We have all been on an incredible heart-in-our-throats, wind-in-our-hair, wish-I-hadn’t-had-that-last-churro roller coaster ride through the world of commerce over the past several years. With digital and mobile consuming the free world as we know it, icons have fallen, start-ups have overtaken legacy corporations, and the smartphone is everyone’s new remote control. With a flip, click or swish, we can summon face creams from Korea, handmade shoes from India, and 28 hours of entertainment straight up from Hollywood, no passing go. This dizzying maelstrom of change has caused many a pundit to prophesize the end of retail as we know it, and to point instead to a future existing only in a 3 x 5 inch digital screen, glowing like sequins on a burlesque dancer’s tights….
So is shopping, browsing, fantasizing, touching, and dreaming over racks of denim and silk over? As my Magic 8 Ball app would say – signs point to “ No “. However, the cost of entry has changed dramatically. In a world where anything is available to us 24/7; and where the same items can be price compared in a nano-second, how and why would anyone choose to ‘shop’ in a store? Excluding the lowest tier of pure price plays, what compels someone to choose any retail site, physical or digital?
It’s the Design, Stupid
It is not new news that today’s consumer is an experience junkie. We look for story, stimulation and experience in every consumer journey that we take, whether it’s grabbing a sandwich (oh hey
Kogi barbecue truck!) or looking for a new pair of kicks (
Nike design lab, anyone??). It’s no longer about the actual products, since, for the most part, the basic pieces we seek, be they clothes, electronics, accessories, food, etc. all have their doppelgangers in a wide variety of locations. Given the density of choice, and the hunger for sensation, those who can build the best immersion tanks will be the ultimate winners.
Stamp that Passport!!
Let’s look at the Apple Store – yes, yes, a super easy example – but that’s for a reason. When we enter this temple of technology, we are already ahead in the cool game. Its sleek counters, easily accessible play items, and hip helpers invite us in for an experience – NOT a transaction. And its never a bad thing to start of a sentence with “When I was at the Apple Store today…” Sephora broke new ground by creating a playground of a different sort – a place that understood glamour, and the sexy excitement of a showgirl’s cluttered vanity. Perhaps for the first time, a woman was offered the chance to try on any number of new looks and personas in public, before a penny was spent. Every girl’s fantasy realized! And perhaps the folks who get this concept best are toy stores –
Hamleys in the UK,
FAO Schwartz in NYC and
American Girl Place intrinsically know that fantasy and experience = sales. When all the senses are engaged, and the journey takes you to another dimension, the memory and emotion create connection and engagement. A product, if sold correctly, should be simply a stamp on a passport of incredible experience. A tea party begets a doll….and then some!

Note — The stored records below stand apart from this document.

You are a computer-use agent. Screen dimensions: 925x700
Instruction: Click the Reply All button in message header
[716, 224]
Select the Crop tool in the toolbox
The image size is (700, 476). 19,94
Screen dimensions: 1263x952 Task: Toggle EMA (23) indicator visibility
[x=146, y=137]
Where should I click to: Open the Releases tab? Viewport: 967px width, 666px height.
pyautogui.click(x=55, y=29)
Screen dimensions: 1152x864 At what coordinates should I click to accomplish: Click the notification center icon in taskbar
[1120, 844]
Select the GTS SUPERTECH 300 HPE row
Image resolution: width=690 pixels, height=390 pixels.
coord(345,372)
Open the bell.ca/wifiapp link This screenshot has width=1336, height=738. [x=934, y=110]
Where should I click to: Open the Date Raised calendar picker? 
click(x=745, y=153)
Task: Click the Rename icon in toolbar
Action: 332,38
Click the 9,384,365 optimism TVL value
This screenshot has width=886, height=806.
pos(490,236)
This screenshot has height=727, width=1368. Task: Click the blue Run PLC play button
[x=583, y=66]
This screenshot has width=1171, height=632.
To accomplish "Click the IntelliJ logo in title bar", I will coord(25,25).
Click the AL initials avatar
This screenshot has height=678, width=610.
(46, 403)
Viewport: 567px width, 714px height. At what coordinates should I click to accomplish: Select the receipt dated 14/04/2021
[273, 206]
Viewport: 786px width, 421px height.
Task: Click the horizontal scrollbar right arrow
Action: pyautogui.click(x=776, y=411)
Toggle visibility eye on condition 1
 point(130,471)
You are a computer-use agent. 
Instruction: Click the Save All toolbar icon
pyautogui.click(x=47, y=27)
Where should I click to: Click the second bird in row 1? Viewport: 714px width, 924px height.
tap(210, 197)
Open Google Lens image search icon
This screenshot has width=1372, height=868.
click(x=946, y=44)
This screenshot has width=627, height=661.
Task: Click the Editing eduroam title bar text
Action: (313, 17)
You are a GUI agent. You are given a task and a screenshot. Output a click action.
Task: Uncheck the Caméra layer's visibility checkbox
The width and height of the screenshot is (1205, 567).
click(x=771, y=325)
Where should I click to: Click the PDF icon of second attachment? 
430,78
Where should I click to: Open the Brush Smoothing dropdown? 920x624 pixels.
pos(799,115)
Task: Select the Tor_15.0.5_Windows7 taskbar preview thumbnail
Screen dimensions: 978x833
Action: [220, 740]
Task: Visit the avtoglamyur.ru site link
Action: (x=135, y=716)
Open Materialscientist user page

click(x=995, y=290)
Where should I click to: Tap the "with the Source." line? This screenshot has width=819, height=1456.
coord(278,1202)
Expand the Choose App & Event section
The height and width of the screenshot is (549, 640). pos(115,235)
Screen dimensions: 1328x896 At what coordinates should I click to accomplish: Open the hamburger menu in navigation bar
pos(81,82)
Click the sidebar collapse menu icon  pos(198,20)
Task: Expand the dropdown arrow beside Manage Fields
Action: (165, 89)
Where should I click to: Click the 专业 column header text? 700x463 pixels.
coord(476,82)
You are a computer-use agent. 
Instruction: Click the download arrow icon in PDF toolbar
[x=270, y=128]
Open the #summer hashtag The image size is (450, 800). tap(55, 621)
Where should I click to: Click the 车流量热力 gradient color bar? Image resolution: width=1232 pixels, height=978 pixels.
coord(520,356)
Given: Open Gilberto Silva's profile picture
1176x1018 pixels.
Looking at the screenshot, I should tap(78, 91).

It’s Hard Out Here for a Pimp
None of this is easy. Once the concept is developed, it still needs to be teased out into a multiplicity of channels and tactics. What is the essence of the brand experience? What does it smell like? What is its soundtrack? How would you costume the employees – and how would you address them? Are your customers guests? Visitors? Co-creators? Are you tapping into nostalgia? Or future worlds? Taking a walk through Eataly in NYC, or a larger REI store, invokes a very specific connection between how that consumer wishes to see themself at that moment of shopping – they are choosing an experience that resonates with part of their aspirational selves. For the gourmet emporium, it’s a high-end householder wandering through the best shops in Italy, picking and choosing for a memorable meal, to be prepared perhaps in a stately manor home off a cobbled street. The scents and sounds, the display of wares, welcome that personal vision, and give it life. The REI store celebrates the outdoorsman that nestles (dormant for most of us) in the heart of many an urban warrior, and feeds an opportunity to dream of white caps and white-outs. It is this level of giving flesh and bones to the intrinsic dreams we all carry that transforms commerce into engagement. Design the dream, and they will come. I, for one, am totally down for the Barbie Dream House Xperience! Anyone in?